Does anyone have any insights into what values I should use for the resistors and capacitors? Or is there another reference I could use that might help?

Thanks,

- Tom

  • 0
    TI__Guru* 97046 points

    Hi Tom,

    This device was designed to be a drop-in replacement for the previous generation of devices, so you will find that all of the design techniques used for the older parts will work for this one as well.

    With such a slow input signal, it will probably be very difficult to maintain precise phase alignment between the input signal and the final waveform. Can you share why you chose this solution as opposed to generating a clock separately, for example using an MCU + crystal, then using that to monitor/generate the clock output? I can't imagine the phase alignment between a 40 Hz signal and a 10 MHz signal would need to be very precise (even 180 degrees out of phase for the 10 MHz signal results in only 50ns of error, or 0.0002% phase error at 40 Hz)

    If you'd like to use your current circuit to figure out what's going on (which I what I would do), the first step for troubleshooting I would recommend is to disconnect the signal input to VCO_IN and replace it with a DC voltage source. You can vary that from 0V to Vcc (3.3V?) to directly measure the VCO output frequency range with your current choice of resistors/capacitors.

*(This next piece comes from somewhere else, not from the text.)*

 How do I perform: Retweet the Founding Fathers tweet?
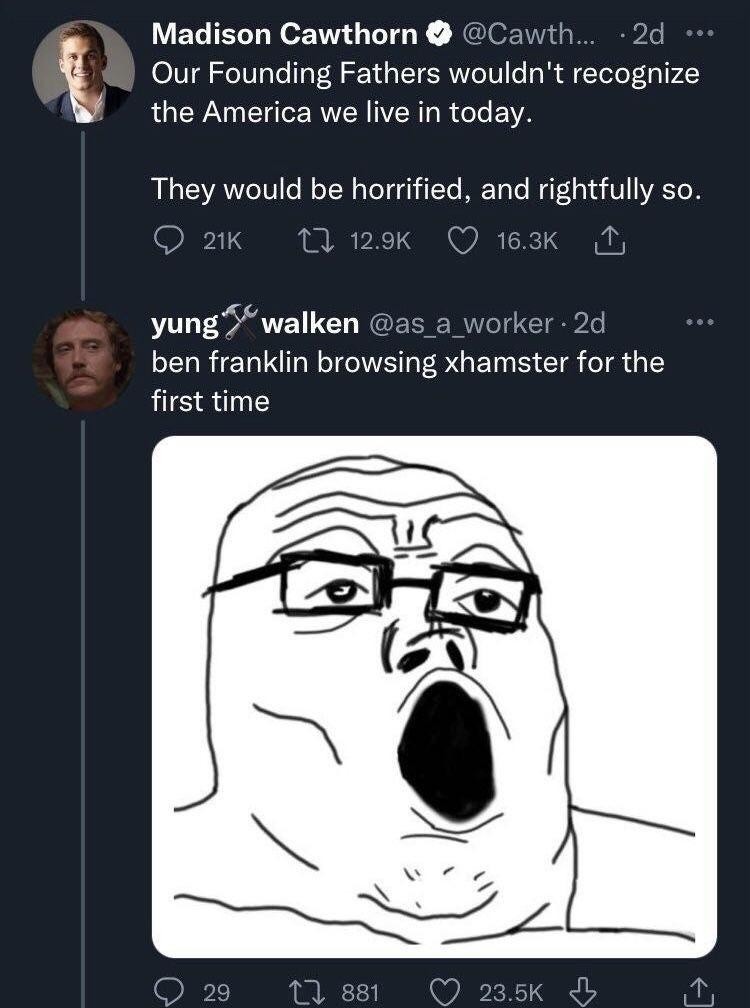tap(311, 240)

    I would also recommend looking at the input signal waveform at SIG_IN and ensure that it has fast/clean edges (preferably under 10ns/V transition times). Slow edges at the input can result in false triggers and internal oscillations that can cause unexpected operation. 

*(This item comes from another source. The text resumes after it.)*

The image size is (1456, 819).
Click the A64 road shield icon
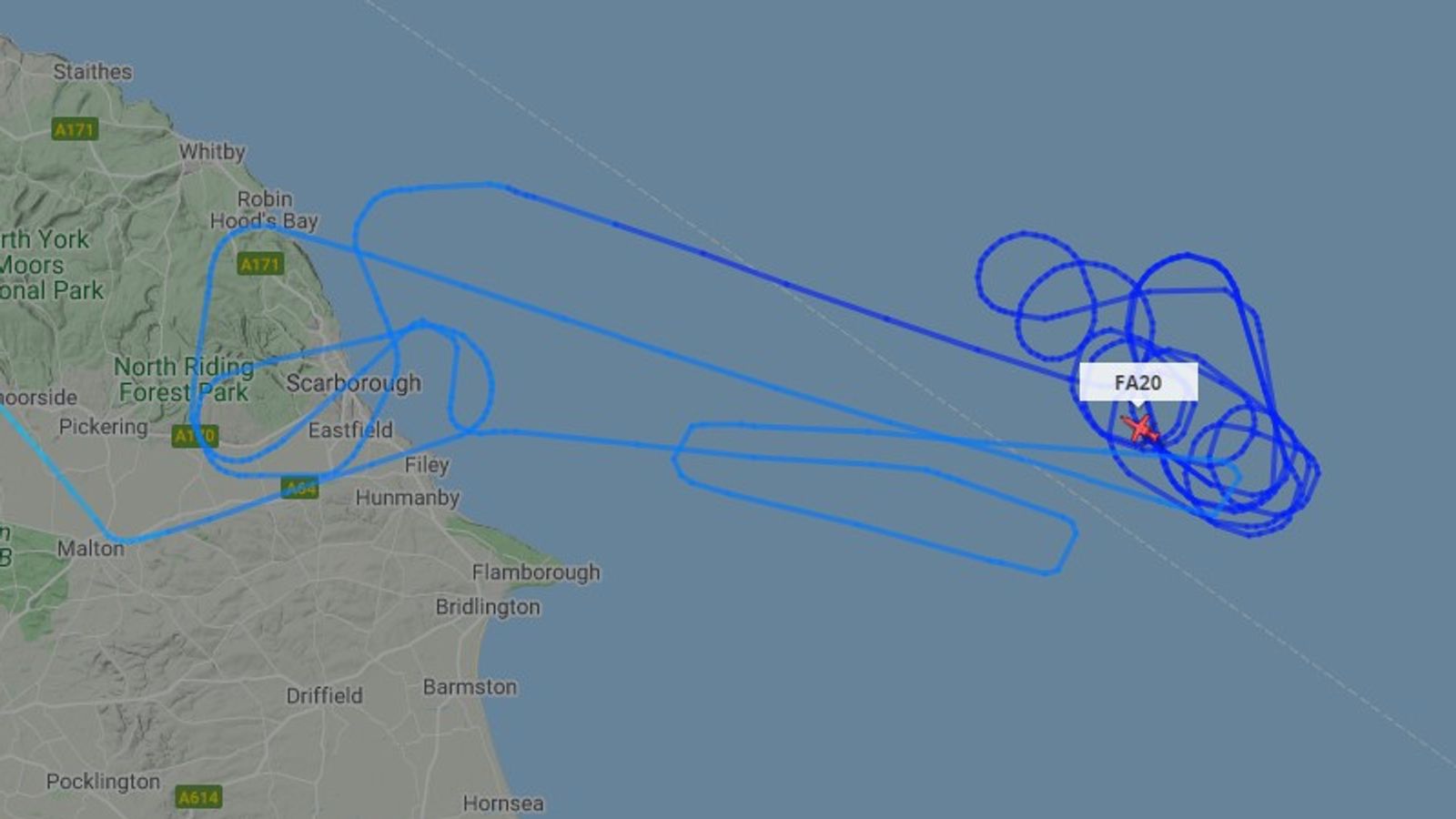click(x=300, y=488)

    My starting point for the passive components would be:

    R1 = R2 ~= 15 kohm

    C1 ~= 18 pF

    Assuming you are operating at ~3V

    R2 & C1 are determined by desired offset, using figure 28 in the CD74HC4046A datasheet

    R1 = R2 because the desired frequency range is 20 MHz to 10 MHz (fmax / fmin = 2). From the CD74HC4046A datasheet, figure 31 indicates that the ratio of R2/R1 = 1 for fmax/min = 2

    I would then prototype the design and adjust values until I had the right range for desired operation.

  • 0 in reply to Emrys Maier
    Intellectual 310 points

    Hi Emrys,

    Thanks for your response. I'll connect a DC source to see what the VCO_OUT looks like. And I'll try your starting values for R1, R2, and C1 as well.

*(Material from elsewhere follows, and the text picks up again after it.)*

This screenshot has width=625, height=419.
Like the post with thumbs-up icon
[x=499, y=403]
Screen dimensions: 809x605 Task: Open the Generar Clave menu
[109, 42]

    I'm not sure why a PLL was picked initially. I mostly work on the firmware rather than the hardware design. I do know that the frequency can vary, so however we multiply the frequency, it needs to be able to update on-the-fly.

    Is it safe to ignore the SN74LV4046's datasheet when it claims that C1 must be greater than 40 pF? If this is supposed to be a drop-in replacement, and the older part could go below that capacitance, then I'd assume the newer part could as well.

    - Tom

  • 0 in reply to Thomas Jacobson
    TI__Guru* 97046 points

    Hey Tom,

    You're right - I shouldn't have gone below the datasheet minimum. I thought of that while I was writing my response, but got distracted and forgot. Sorry about that.  The device is tested with C1 = open, so I don't see a problem with running it below 40pF, but being outside datasheet spec means TI can't guarantee operation. ie it will probably work, but we can't be certain of stability.

    I think you're going to be operating very near the limits of the device, so you may have to start with the datasheet minimum values of R1 = R2 = 5.4 kohm and C1 = 40pF, then adjust to try to meet the requirement.

  • 0 in reply to Emrys Maier
    Intellectual 310 points

    Good morning Emrys,

    Your suggestions got us on the right path. We were able to toggle the VCO_IN line with a DC power supply, and saw the frequency range. We are going with a 39 pF capacitor and two 7.5 kohm resistors for R1 and R2. We may need to make more changes, but we have the PLL working now. Thank you for your help.

    - Tom

  • 0 in reply to Thomas Jacobson
    TI__Guru* 97046 points

    Hey Tom,
    I'm glad I could be of help.  Please come back any time!